If the estimated survival is unstable at the highest times, then consider
replacing tmax
by a slightly lower value, then if necessary, removing
individuals with t > tmax
, so that the estimand is changed to the
survivor function truncated over a slightly narrower interval.
Value
A list with components:
time
Time points where the estimated survival changes.
surv
Estimated survival at time
, truncated above at
tmax
.
se.surv
Standard error of survival.
std.err
Standard error of -log(survival). Named this way for consistency with survfit
.
lower
Lower confidence limits for survival.
upper
Upper confidence limits for survival.
References
D. Lynden-Bell (1971) A method of allowing for known observational selection in small samples applied to 3CR quasars. Monthly Notices of the Royal Astronomical Society, 155:95–118.
Seaman, S., Presanis, A. and Jackson, C. (2020) Review of methods for estimating distribution of time to event from right-truncated data.
Examples
## simulate some event time data
set.seed(1)
X <- rweibull(100, 2, 10)
T <- rweibull(100, 2, 10)
## truncate above
tmax <- 20
obs <- X + T < tmax
rtrunc <- tmax - X
dat <- data.frame(X, T, rtrunc)[obs,]
sf <- survrtrunc(T, rtrunc, data=dat, tmax=tmax)
plot(sf, conf.int=TRUE)
## Kaplan-Meier estimate ignoring truncation is biased
sfnaive <- survfit(Surv(T) ~ 1, data=dat)
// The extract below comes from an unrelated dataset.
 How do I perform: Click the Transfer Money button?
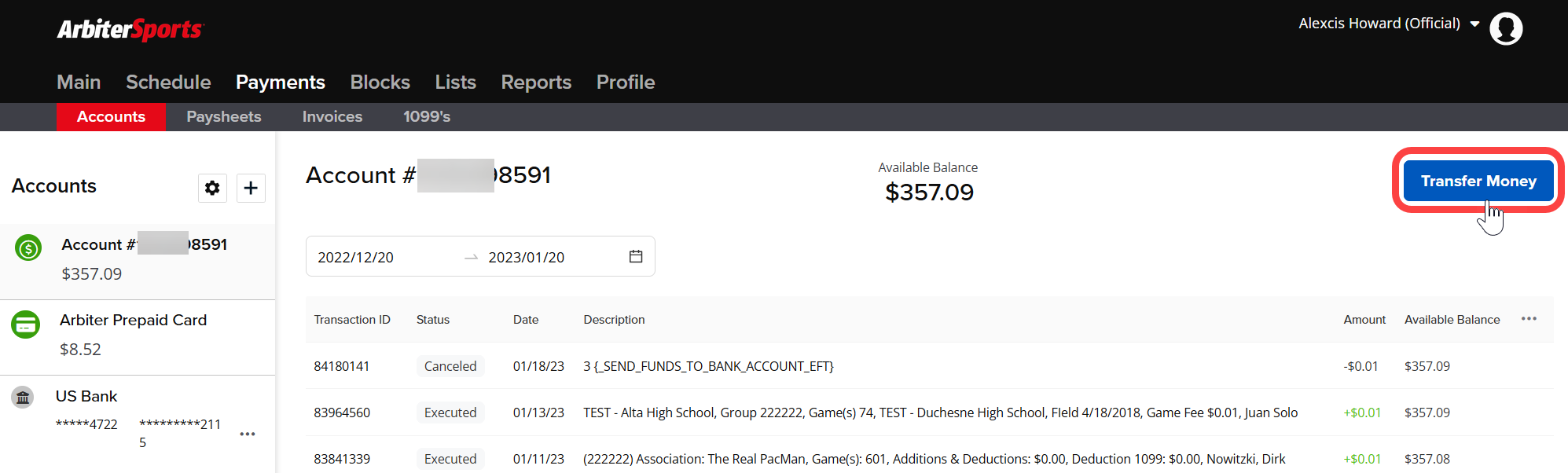[1478, 181]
lines(sfnaive, conf.int=TRUE, lty=2, col="red")
## truncate above the maximum observed time
tmax <- max(X + T) + 10
obs <- X + T < tmax
rtrunc <- tmax - X
dat <- data.frame(X, T, rtrunc)[obs,]
sf <- survrtrunc(T, rtrunc, data=dat, tmax=tmax)
plot(sf, conf.int=TRUE)
## estimates identical to the standard Kaplan-Meier
sfnaive <- survfit(Surv(T) ~ 1, data=dat)
lines(sfnaive, conf.int=TRUE, lty=2, col="red")